Изъ вышеизложеннаго видно, что вся разница между конституціями заключается въ томъ, что въ одной конституціи центръ правительства одинъ человѣкъ, въ другой — собраніе, въ третьей — 2 палаты съ королемъ.
Демократическій идеалъ долженъ состоять въ томъ, чтобы управляемая масса была въ тоже время и управляющей, чтобы общество было тождественно и одно и тоже съ государствомъ, чтобы народъ былъ правительствомъ, подобно тому какъ въ политической экономіи производители и потребители одни и тѣже лица. Я, разумѣется, не отвергаю достоинствъ каждой изъ различныхъ правительственныхъ системъ, смотря по обстоятельствамъ и съ чисто правительственной точки зрѣнія: если бы пространство государства не превосходило величины какого либо города или общины, то послѣднимъ можно бы было предоставить на волю выбрать любую систему. Но не слѣдуетъ забывать, что рѣчь идетъ объ огромныхъ территоріяхъ, которыя насчитываютъ въ себѣ тысячи городовъ, мѣстечекъ и селеній и которыми ваши государственные люди думаютъ управлять по законамъ патріархальнымъ или основаннымъ на завоеваніи, и собственности, что представляется невозможнымъ въ силу самаго закона о единствѣ.

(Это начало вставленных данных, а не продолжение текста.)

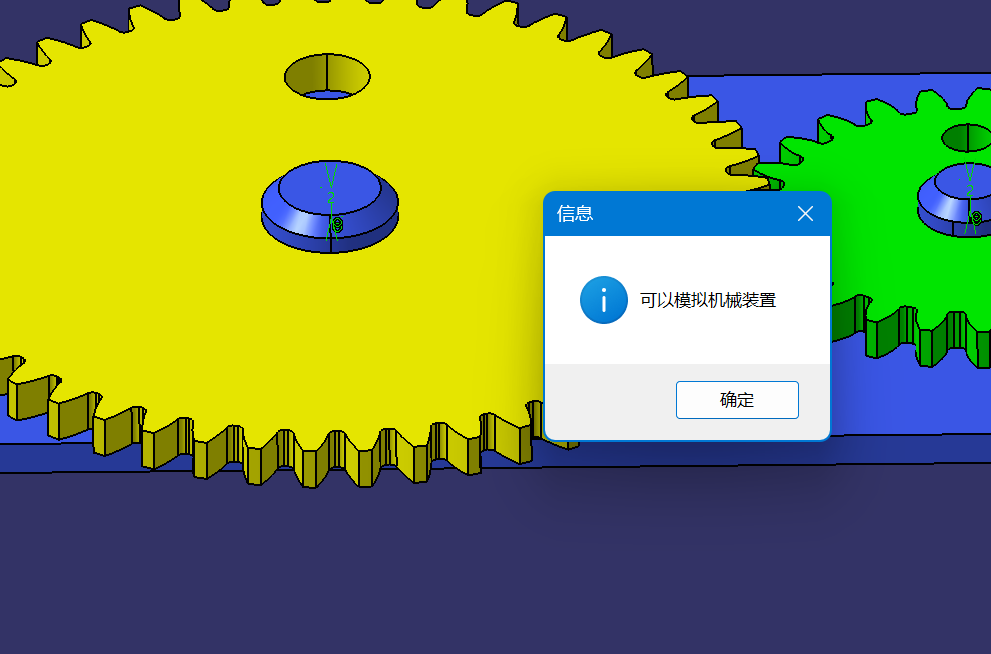Viewport: 991px width, 654px height.
Task: Click the 确定 button
Action: coord(737,400)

Я особенно напираю на это замѣчаніе, самое капитальное въ политикѣ.
Всякій разъ когда люди съ женами и дѣтьми собираются вмѣстѣ, заводятъ жилища и земледѣліе, начинаютъ заниматься различными промыслами, завязываютъ, какъ сосѣди, связи другъ съ другомъ и дѣлаются такимъ образомъ солидарными, они образуютъ то, что я называю естественною группою, которая вскорѣ преобразовывается въ государство или политическій организмъ, представляющій, въ своемъ единствѣ, независимость, жизнь или свое собственнее движеніе (autokinesis) и самоуправленіе.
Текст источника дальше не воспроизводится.